Graham is obviously impressed with the enthusiastic reception. “This is brilliant. We’ve been doing this for four albums and it’s not like this every night,” he says to his adoring crowd, exuding adrenaline-based euphoria. “If it was, we’d do it for the next four as well.”

Crowned as having the “Best Scottish Album of 2014” by The Scotsman

Those four albums, Fourteen Autumns & Fifteen Winters, Forget the Night Ahead, No One Can Ever Know and Nobody Wants to Be Here and Nobody Wants to Leave, have been enough to cement them in the hearts and minds of post-punk fans in their native Scotland and further afield. What their music hasn’t allowed for so far though is major commercial success, despite selling out the Glasgow O2 venue in December of last year, being written about in the Guardian, being crowned as having the “Best Scottish Album of 2014” by The Scotsman and making Latitude Festival’s bill in 2015.

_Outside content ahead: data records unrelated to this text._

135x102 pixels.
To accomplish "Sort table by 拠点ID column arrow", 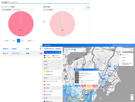I will (8, 49).
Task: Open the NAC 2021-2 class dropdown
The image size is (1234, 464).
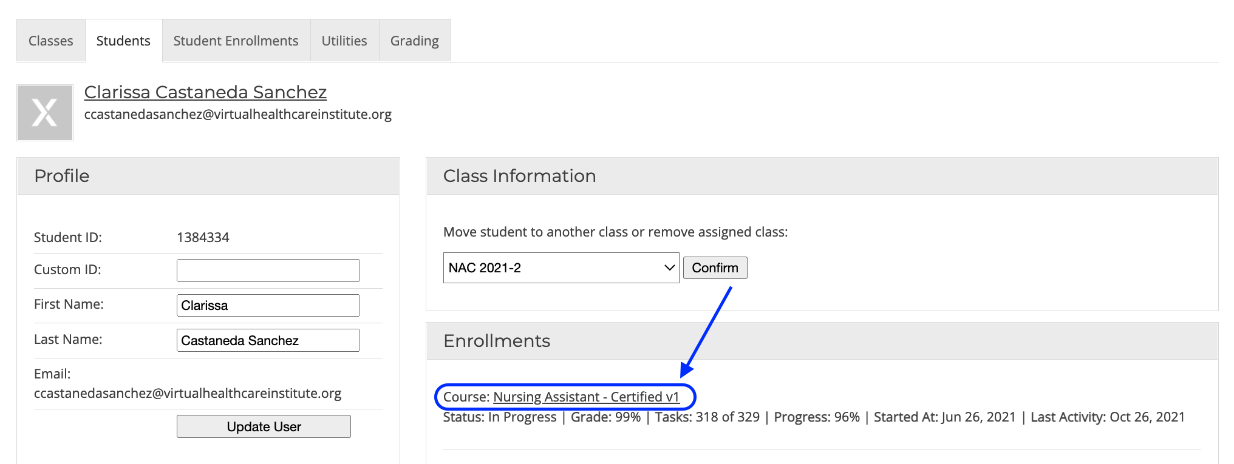Action: [561, 267]
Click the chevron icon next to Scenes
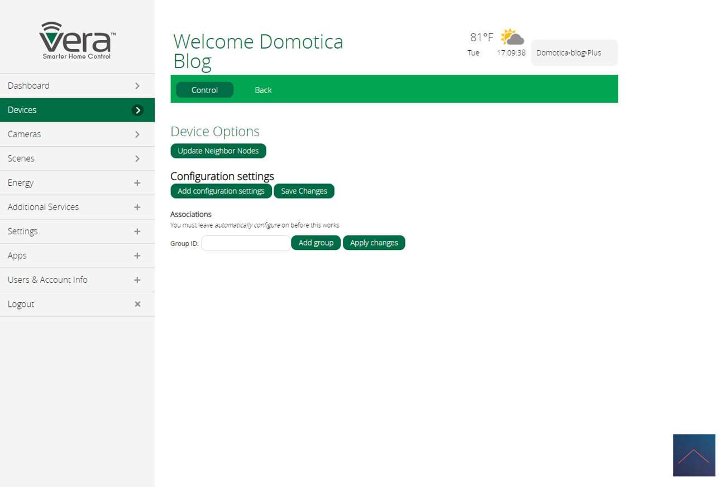Image resolution: width=726 pixels, height=487 pixels. [x=137, y=159]
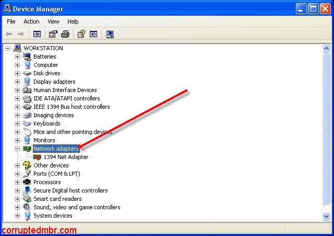Expand the Display adapters branch
The width and height of the screenshot is (334, 236).
(17, 82)
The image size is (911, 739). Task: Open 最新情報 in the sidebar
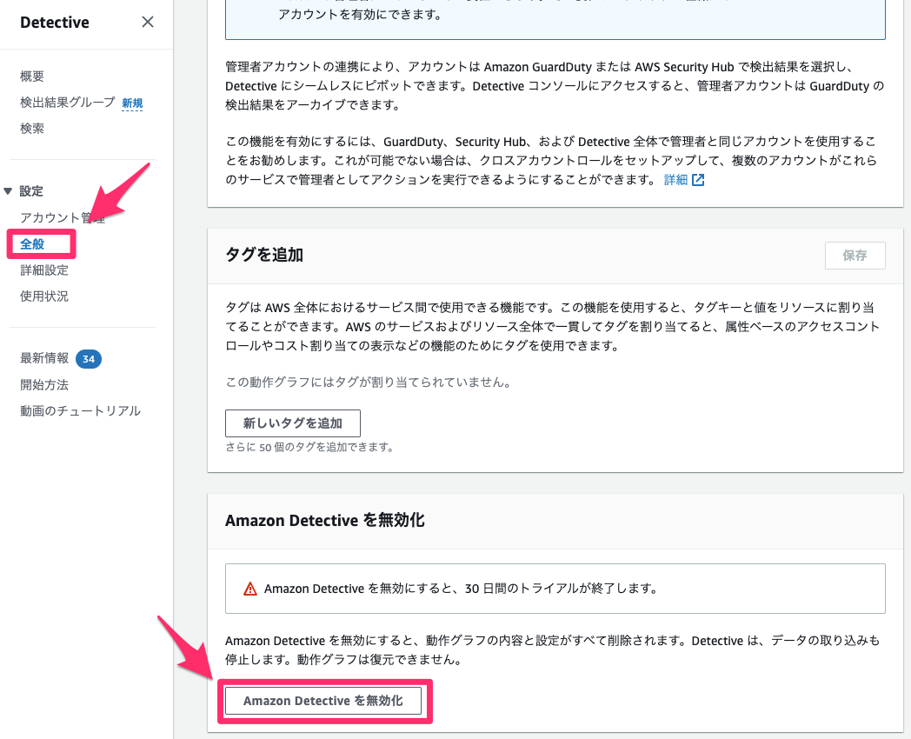[45, 358]
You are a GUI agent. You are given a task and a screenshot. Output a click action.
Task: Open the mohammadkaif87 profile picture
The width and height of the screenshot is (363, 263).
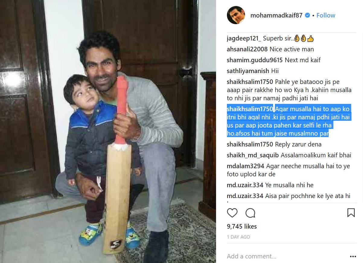coord(236,15)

“This is the first time we’ve sold out a show in Berlin, thanks to every single one of you,” Graham beams. Something tells me it won’t be the last. “Without you, it’d be shite.” Cue the eruption of rapturous laughter. “I’d be up here acting like an arsehole on my own. I wish this wasn’t the song I was dedicating to you but it just came into head. This one’s called ‘I Became a Prostitute’.”

You are the bearer of a womb without love

You could have had it all

The standout track for me is ‘Cold Days at the Birdhouse’. Starting with Graham singing solo before exploding into a wall of sound, it’s the perfect mix of darkness and light that defines the entire night. It’s the continuing fights (strength versus vulnerability, happiness versus sadness, and lighthearted jokes versus melancholic melodies) that keep the audience in the palm of their hands.

And your red sky at night won’t follow me

Graham later introduces ‘I Could Give You All That You Don’t Want’ with, “But hopefully you do want it.” Again, cheering and applause. Of course we dae, as he would say.